Marcus Mizelle’s documentary, Belle Vie, follows Vincent and his wife through the ordeal so many small businesses and restaurant owners experienced during that turbulent time, from the first shutdown to the second … and the third … and the fourth. All 50 states had their own way of handling the initial COVID-19 outbreak and its subsequent variants. California (in particular, Los Angeles County) ended up stricter for far longer than most. This isn’t a documentary about COVID-19 mandates and their efficacy in combating the spread of the virus. It was bad, one way or another, wherever you lived. Mizelle keeps his focus on Vincent’s personal journey through that first year of the pandemic and the steps he took to try to stay open and serve his community. Even if you didn’t own a restaurant or work in a similar business, there’s a lot of relatability to be found here.
“I don’t like politics. I don’t like war. But I like building things,” Vincent says during some footage recorded after the initial ban on indoor dining in California. He lives in the United States on a visa (his wife gains her citizenship during the movie), and running the Belle Vie also helps him stay in the country. The same goes for his chef. Their solution to the indoor dining ban is to build an entire patio for his customers in their parking lot. It’s an $800 project that would’ve cost them $10,000 to complete with a professional contractor, but that’s Vincent’s ethos: He and his crew do everything they can with the resources they have to keep pushing forward.
It only gets harder from there. Despite a slight decline in COVID case numbers during the summer of 2020, there still weren’t vaccines, and the state was still on high alert. Money spent on dining out did not rebound. Although carry-out and patio dining were options, the restaurant continued to lose money. Restaurant finances are a delicate balance, and COVID-19 threw everything out of whack for the entire industry. When the winter 2020 wave approached, California also banned outdoor dining — which served as a final nail in the coffin for the Belle Vie.
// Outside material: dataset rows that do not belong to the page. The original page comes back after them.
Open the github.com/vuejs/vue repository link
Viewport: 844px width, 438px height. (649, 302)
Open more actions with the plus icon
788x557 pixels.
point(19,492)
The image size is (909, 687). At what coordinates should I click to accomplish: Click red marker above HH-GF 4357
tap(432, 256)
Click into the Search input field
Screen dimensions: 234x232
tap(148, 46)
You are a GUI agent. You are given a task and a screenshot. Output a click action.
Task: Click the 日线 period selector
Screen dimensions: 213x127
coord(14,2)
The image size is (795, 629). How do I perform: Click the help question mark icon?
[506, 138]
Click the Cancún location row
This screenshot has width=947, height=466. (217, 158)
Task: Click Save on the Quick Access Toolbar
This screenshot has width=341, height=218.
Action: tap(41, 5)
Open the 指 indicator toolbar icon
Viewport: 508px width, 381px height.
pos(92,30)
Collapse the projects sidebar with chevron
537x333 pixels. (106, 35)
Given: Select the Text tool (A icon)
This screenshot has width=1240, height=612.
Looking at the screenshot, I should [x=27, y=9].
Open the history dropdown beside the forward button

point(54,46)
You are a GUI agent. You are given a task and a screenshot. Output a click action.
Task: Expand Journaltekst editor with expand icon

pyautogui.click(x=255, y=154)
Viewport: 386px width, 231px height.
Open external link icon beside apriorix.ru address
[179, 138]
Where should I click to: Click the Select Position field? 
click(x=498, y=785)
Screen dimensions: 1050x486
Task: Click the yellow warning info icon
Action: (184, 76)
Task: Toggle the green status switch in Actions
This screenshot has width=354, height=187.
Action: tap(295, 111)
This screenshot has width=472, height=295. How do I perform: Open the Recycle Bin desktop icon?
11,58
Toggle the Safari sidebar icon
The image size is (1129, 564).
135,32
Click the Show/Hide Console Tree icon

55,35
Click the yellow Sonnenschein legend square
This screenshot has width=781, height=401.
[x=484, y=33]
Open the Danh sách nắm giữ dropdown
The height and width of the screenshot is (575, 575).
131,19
The film ends with Vincent preparing a home-cooked meal at home for his family and friends, having gone through the ordeal of bankruptcy and shuttering his dream. It’s not a happy ending, although he remains optimistic that he can return to running a similar restaurant in the future. Sometimes it feels difficult, two years out, to process what 2020 was like. Even for those of us who did not lose our livelihoods at the time, there’s a whole lot worth trying to forget — such as the rituals we developed to keep us sane or the anxiety and nervousness about catching a virus with no real protection. Watching Vincent’s journey brought back a lot of that and made it clear that we’re only beginning to scratch the surface of the stories waiting to be told about that time.